AIM OF THE EXERCISE: Transcribe every record in full, keeping it exactly the same.

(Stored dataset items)
###
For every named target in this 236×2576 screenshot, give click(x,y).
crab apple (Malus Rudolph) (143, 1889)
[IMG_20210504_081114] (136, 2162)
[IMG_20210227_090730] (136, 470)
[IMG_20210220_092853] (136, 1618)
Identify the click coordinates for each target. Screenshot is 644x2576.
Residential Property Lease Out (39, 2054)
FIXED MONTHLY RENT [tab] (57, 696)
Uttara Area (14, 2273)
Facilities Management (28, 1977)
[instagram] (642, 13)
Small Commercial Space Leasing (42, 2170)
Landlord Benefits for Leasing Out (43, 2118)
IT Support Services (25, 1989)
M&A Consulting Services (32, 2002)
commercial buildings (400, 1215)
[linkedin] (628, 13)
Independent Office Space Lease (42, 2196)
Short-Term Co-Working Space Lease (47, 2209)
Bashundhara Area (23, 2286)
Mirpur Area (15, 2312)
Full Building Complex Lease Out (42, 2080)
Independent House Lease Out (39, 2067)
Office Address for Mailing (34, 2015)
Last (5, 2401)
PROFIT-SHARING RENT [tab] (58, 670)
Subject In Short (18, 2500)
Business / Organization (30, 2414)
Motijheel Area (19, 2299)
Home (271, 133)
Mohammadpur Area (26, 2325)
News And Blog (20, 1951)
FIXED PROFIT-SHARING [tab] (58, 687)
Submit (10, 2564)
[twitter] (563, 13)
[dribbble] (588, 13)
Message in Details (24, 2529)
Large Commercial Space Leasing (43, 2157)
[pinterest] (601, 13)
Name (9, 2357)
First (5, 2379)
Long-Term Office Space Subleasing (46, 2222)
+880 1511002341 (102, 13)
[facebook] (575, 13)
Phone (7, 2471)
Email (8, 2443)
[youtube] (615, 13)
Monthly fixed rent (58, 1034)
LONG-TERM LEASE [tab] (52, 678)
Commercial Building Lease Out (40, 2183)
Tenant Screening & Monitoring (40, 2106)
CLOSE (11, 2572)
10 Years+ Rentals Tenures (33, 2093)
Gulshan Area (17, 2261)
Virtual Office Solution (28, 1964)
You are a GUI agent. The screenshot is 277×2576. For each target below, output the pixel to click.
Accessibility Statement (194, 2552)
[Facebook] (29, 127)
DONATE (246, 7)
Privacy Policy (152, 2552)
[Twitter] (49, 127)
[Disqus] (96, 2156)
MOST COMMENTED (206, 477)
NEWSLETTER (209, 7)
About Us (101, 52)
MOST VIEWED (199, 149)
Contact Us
###
OUTPUT OF THE EXERCISE:
For every named target in this 236×2576 screenshot, give click(x,y).
crab apple (Malus Rudolph) (143, 1889)
[IMG_20210504_081114] (136, 2162)
[IMG_20210227_090730] (136, 470)
[IMG_20210220_092853] (136, 1618)
Identify the click coordinates for each target. Screenshot is 644x2576.
Residential Property Lease Out (39, 2054)
FIXED MONTHLY RENT [tab] (57, 696)
Uttara Area (14, 2273)
Facilities Management (28, 1977)
[instagram] (642, 13)
Small Commercial Space Leasing (42, 2170)
Landlord Benefits for Leasing Out (43, 2118)
IT Support Services (25, 1989)
M&A Consulting Services (32, 2002)
commercial buildings (400, 1215)
[linkedin] (628, 13)
Independent Office Space Lease (42, 2196)
Short-Term Co-Working Space Lease (47, 2209)
Bashundhara Area (23, 2286)
Mirpur Area (15, 2312)
Full Building Complex Lease Out (42, 2080)
Independent House Lease Out (39, 2067)
Office Address for Mailing (34, 2015)
Last (5, 2401)
PROFIT-SHARING RENT [tab] (58, 670)
Subject In Short (18, 2500)
Business / Organization (30, 2414)
Motijheel Area (19, 2299)
Home (271, 133)
Mohammadpur Area (26, 2325)
News And Blog (20, 1951)
FIXED PROFIT-SHARING [tab] (58, 687)
Submit (10, 2564)
[twitter] (563, 13)
[dribbble] (588, 13)
Message in Details (24, 2529)
Large Commercial Space Leasing (43, 2157)
[pinterest] (601, 13)
Name (9, 2357)
First (5, 2379)
Long-Term Office Space Subleasing (46, 2222)
+880 1511002341 (102, 13)
[facebook] (575, 13)
Phone (7, 2471)
Email (8, 2443)
[youtube] (615, 13)
Monthly fixed rent (58, 1034)
LONG-TERM LEASE [tab] (52, 678)
Commercial Building Lease Out (40, 2183)
Tenant Screening & Monitoring (40, 2106)
CLOSE (11, 2572)
10 Years+ Rentals Tenures (33, 2093)
Gulshan Area (17, 2261)
Virtual Office Solution (28, 1964)
You are a GUI agent. The screenshot is 277×2576. For each target below, output the pixel to click.
Accessibility Statement (194, 2552)
[Facebook] (29, 127)
DONATE (246, 7)
Privacy Policy (152, 2552)
[Twitter] (49, 127)
[Disqus] (96, 2156)
MOST COMMENTED (206, 477)
NEWSLETTER (209, 7)
About Us (101, 52)
MOST VIEWED (199, 149)
Contact Us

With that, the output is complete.